Reserve Insurance v. Interurban Transit Lines

105 Ga. App. 278 | Ga. Ct. App. | 1962

Jordan, Judge.

1. If a person obtains possession of property of another by trick or fraud, or under false pretense of bailment, with intent to appropriate the property to his own use, and the owner intends to part with possession only of the property, the possession is obtained unlawfully, and the subsequent appropriation in pursuance of the original intent is larceny. Great American Ins. Co. v. Gusman, 80 Ga. App. 471 (1) (56 SE2d 319) ; Martin v. State, 123 Ga. 478 (51 SE 334); Kelley v. State, 24 Ga. App. 155 (2) (100 SE 23); McNatt v. State, 27 Ga. App. 642 (2) (109 SE 514); Kent v. State, 66 Ga. App. 147 (1) (17 SE2d 301).

Clearly under the allegations of the instant petition, the appropriation of the plaintiff’s automobile by the fraudulent conduct of the alleged thief was a loss caused by theft or larceny within the coverage of the instant policy, and was not among the risks excepted in the exclusion clause. Great American Ins. Co. v. Gusman, 80 Ga. App. 471, supra; American Fire &c. Co. v. Barfield, 81 Ga. App. 887 (60 SE2d 383).

In these cases it was held that the provisions of exclusion clauses, substantially the same as the exclusion clause in the instant policy, in policies of automobile theft insurance, excepted from the risks covered, the loss of an automobile due to conversion, embezzlement or secretion of the automobile by one who had acquired some interest in the property under a bailment lease, conditional sale, mortgage or other encumbrance.

The loss of the automobile in this case was not “due to conversion, embezzlement or secretion by any person in possession of the automobile under a bailment lease, conditional sale, purchase agreement, mortgage or other encumbrance,” as provided in the exclusion clause; for, under the allegations of the petition, the original taking was unlawful and constituted a theft or larceny (the terms theft and larceny being synonymous under the statutes of this State. Hartford Fire Ins. Co. v. Wimbish, *28112 Ga. App. 712, 78 SE 265); and the alleged thief thereby acquired no interest in the automobile under the forged instrument.

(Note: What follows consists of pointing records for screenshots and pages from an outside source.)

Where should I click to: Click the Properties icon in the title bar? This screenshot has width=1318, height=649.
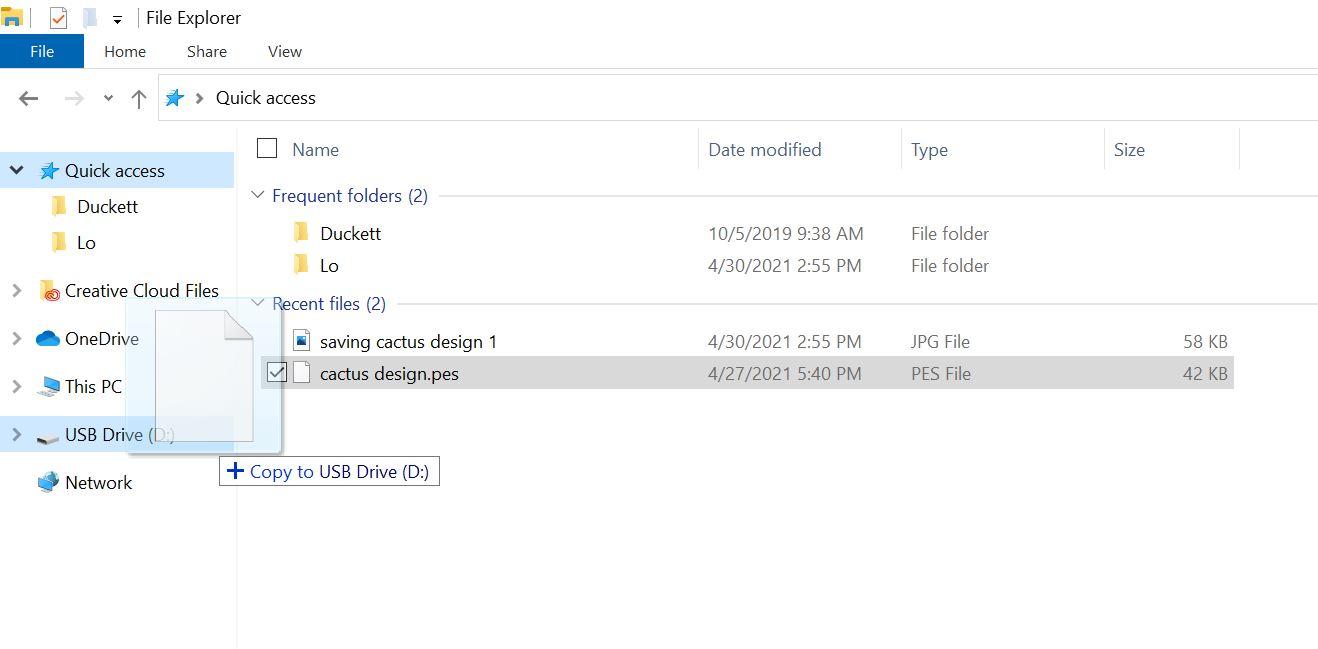click(x=58, y=18)
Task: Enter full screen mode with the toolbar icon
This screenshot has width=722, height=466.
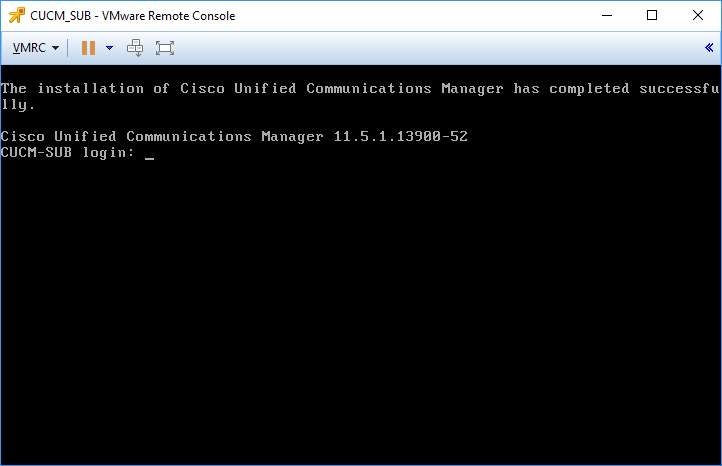Action: (x=165, y=48)
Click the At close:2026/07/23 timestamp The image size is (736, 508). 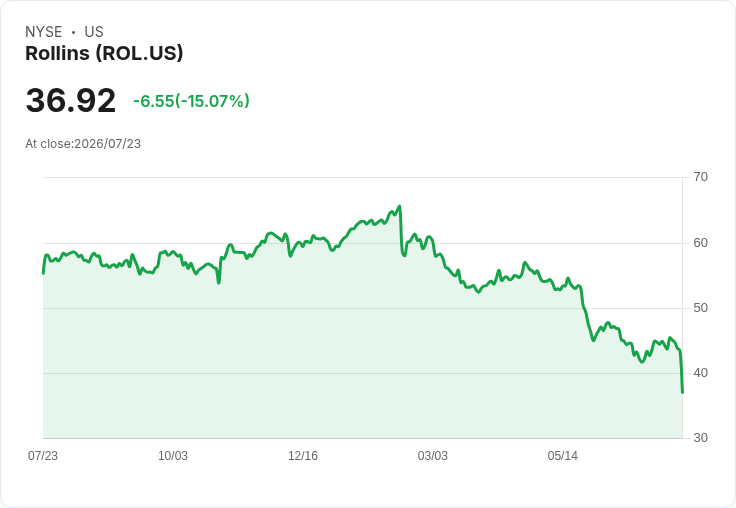point(83,144)
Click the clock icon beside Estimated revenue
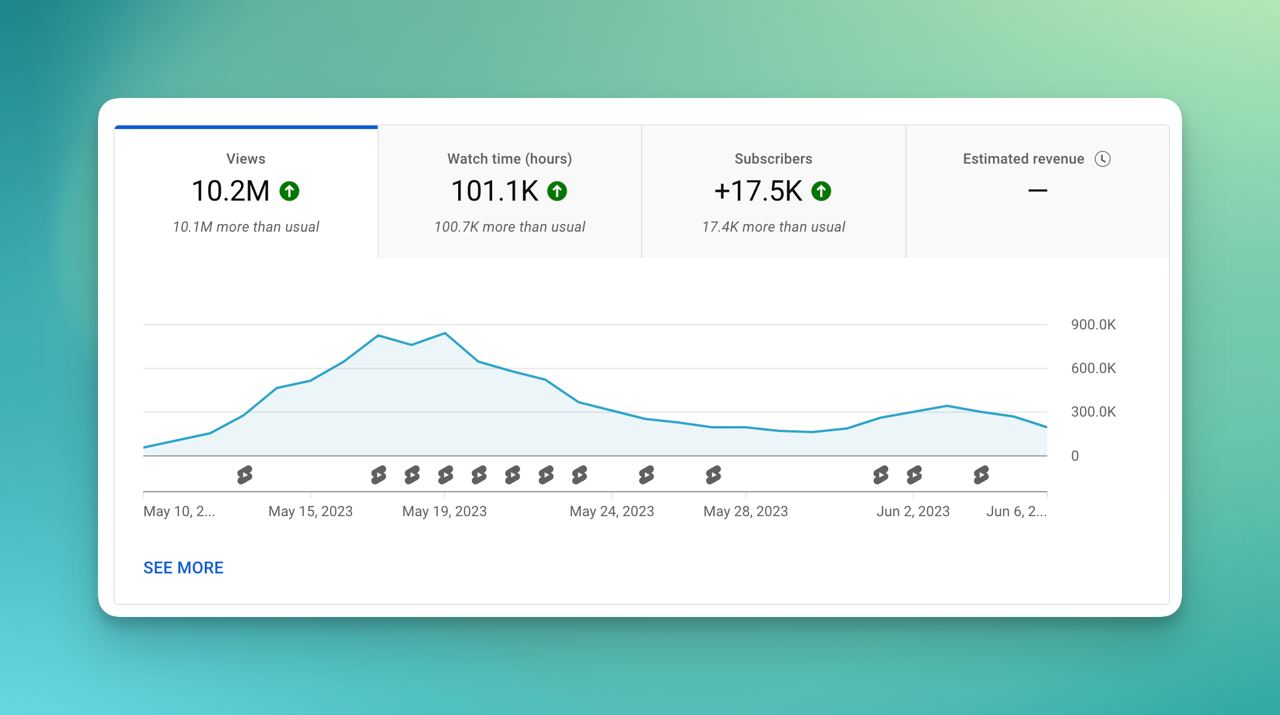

The case of Hanover Fire Ins. Co. v. Scroggs, 92 Ga. App. 548 (88 SE2d 703), relied upon by the defendant insurance company, is clearly distinguishable from the instant case; for in that case, the exclusion clause in the policy under consideration excepted from the risks covered “loss resulting from either the insured voluntarily parting with title and possession of any automobile if induced so to do by any fraudulent scheme, trick, device, false pretense, or from embezzlement, conversion secretion, theft, larceny, robbery or pilferage committed by any person including any employee, entrusted by the insured with either custody or possession of the automobile.”

The petition therefore stated a cause of action, and the trial court did not err in overruling the general demurrers.

2. The allegation in paragraph 11 of the petition, charging the defendant with “fraudulent conduct” was a mere general allegation of fraud without specifying issuable facts constituting fraud, which “amounts to nothing” (Regenstein v. J. Regenstein Co., 213 Ga. 157, 161, 97 SE2d 693); and the trial court erred in overruling the fourth ground of the defendant’s demurrers, which demurred specially to said allegation. The remaining ground of the special demurrers was without merit.

Judgment affirmed in part and reversed in part.

Nichols, P. J., and Frankum, J., concur.